‘Dangerous spots’ along Bali’s Devil’s Tear cove now guarded with rails: police

The guard rails are put up on the most dangerous spots, police say. Photo: Polsek Nusa Penida
The guard rails are put up on the most dangerous spots, police say. Photo: Polsek Nusa Penida

An arguably much-needed safety measure has finally been added to the infamous Devil’s Tear cove in Nusa Lembongan, with new photos posted by the Nusa Penida sub-district Police showing recently put-up guardrails along the cliffs of this popular tourist attraction on the southeast of Bali. 

“There are now guardrails at the Devil’s Tear tourist attraction to prevent [people from falling off the cliffs],” the photo caption said. 

“At this time, many tourist attractions in Nusa Penida are equipped with signs meant to caution visitors, with red flags put up on dangerous spots to prevent accidents.” 

Over the years, tourists have either died or gone missing after being swept away by huge waves while standing near the edge of the famous cove. In August, a Chinese tourist died after doing so, reportedly as she was taking a selfie. 

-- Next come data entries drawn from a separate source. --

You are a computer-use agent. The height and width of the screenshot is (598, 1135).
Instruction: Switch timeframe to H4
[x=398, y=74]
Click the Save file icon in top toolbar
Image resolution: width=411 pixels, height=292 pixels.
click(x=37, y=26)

The Devil’s Tear has grown increasingly popular, and many tourists come eager to take a photo or video with the waves smashing spectacularly against the cove as their background. However, the waves can and often do get violent, resulting in tourists either getting injured or swept away.

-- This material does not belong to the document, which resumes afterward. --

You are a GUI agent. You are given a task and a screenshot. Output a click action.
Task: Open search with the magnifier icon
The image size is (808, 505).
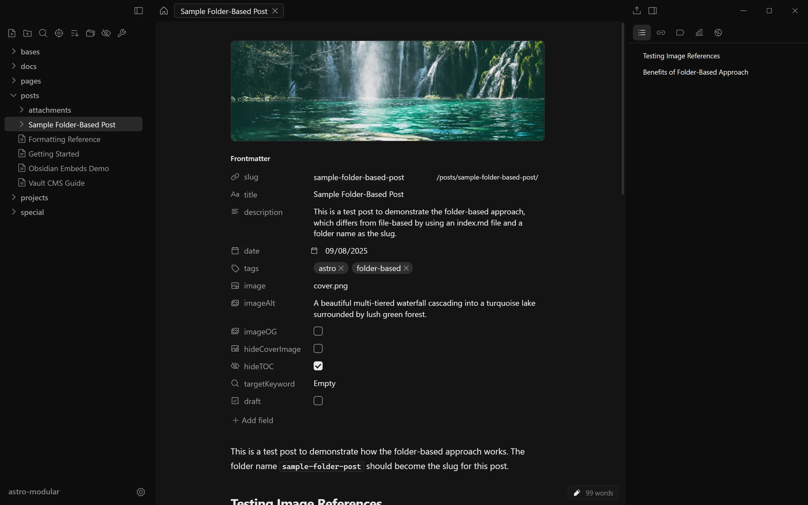(x=43, y=33)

I Komang Reka Sanjaya, who heads the Nusa Penida sub-district police, told Coconuts Bali that they have only finished the first phase of the guardrails, and will put up more in the coming weeks.

“We have finished [the first phase], and they are put up in the most dangerous spots,” Sanjaya said.

I Nengah Sukasta, who heads the Klungkung Tourism Agency, previously said that the guardrails don’t fully guarantee tourists’ safety while visiting the Devil’s Tear, emphasizing the need to be careful at all times. He also said that tour guides must continue briefing their guests about the possible dangers of the spot. 

“Tourists must still put their safety first by not going to dangerous spots, such as taking photos too close to the edge. Safety and comfort is a collective responsibility and we must always remind each other,” Sukasta said.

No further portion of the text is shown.